▶ _Dataset entries_
--------------------
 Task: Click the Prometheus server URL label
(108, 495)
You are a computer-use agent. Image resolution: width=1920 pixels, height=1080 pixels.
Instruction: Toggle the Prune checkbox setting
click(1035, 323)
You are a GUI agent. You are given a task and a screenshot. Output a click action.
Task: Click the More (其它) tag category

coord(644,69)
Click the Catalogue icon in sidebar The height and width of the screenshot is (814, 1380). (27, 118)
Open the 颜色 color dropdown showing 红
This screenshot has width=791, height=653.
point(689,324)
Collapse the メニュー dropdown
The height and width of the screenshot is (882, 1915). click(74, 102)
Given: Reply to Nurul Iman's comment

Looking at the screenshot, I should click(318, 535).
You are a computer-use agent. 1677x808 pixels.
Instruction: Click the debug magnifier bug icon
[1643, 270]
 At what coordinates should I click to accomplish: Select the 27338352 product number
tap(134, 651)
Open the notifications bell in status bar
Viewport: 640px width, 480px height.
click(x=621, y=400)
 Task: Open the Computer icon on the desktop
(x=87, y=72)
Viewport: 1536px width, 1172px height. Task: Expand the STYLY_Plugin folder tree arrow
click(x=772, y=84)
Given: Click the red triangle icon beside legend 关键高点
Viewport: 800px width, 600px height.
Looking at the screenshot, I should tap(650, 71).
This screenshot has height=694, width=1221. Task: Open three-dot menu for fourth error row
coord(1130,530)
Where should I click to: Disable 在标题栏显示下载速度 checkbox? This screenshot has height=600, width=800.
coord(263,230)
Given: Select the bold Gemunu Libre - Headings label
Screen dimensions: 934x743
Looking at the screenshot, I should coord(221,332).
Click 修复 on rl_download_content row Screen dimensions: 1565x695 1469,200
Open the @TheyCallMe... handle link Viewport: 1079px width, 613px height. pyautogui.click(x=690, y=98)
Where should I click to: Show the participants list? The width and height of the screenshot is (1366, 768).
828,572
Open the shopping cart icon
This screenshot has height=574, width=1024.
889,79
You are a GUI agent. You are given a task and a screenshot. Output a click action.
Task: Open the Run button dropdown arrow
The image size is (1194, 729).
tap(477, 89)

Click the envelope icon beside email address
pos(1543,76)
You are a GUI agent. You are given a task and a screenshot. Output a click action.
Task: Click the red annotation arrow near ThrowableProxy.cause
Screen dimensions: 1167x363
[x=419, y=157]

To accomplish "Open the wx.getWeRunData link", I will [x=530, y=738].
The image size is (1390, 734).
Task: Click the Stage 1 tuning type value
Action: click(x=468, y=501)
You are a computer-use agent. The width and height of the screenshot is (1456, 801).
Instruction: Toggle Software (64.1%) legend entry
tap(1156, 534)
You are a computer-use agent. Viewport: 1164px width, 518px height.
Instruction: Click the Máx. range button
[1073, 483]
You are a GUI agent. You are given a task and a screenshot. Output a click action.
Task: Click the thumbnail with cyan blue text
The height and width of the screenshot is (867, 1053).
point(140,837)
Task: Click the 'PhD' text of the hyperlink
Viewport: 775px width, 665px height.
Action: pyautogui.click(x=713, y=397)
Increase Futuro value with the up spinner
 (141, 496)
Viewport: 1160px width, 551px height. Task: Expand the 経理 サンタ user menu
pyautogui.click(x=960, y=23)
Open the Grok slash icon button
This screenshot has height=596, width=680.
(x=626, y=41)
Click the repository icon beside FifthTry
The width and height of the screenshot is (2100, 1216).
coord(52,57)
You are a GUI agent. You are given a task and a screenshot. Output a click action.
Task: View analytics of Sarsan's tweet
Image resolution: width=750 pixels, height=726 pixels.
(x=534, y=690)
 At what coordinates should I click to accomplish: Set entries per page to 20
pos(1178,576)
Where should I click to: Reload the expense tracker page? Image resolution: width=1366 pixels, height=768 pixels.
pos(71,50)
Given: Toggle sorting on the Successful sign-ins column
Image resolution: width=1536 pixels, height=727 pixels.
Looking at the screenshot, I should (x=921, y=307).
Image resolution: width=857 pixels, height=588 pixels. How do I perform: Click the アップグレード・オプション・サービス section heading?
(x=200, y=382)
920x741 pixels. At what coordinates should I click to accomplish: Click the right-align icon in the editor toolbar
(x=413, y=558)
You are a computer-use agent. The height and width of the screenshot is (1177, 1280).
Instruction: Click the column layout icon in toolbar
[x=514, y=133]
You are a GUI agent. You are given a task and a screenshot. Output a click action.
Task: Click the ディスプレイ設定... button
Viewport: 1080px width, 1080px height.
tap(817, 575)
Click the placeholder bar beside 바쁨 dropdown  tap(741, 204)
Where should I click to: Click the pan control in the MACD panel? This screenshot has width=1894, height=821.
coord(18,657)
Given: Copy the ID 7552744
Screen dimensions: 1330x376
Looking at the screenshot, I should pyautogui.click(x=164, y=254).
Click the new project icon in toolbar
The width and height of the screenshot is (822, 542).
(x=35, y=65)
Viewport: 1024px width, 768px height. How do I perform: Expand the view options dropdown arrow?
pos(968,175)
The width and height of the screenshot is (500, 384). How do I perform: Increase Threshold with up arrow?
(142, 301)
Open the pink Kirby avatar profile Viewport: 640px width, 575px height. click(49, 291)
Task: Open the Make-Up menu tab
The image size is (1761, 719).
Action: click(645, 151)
--------------------
Wherever the word "text" appears in the entries above, copy that line.

▶ _TASK RESULT_
Task: Click the thumbnail with cyan blue text
Task: Click the 'PhD' text of the hyperlink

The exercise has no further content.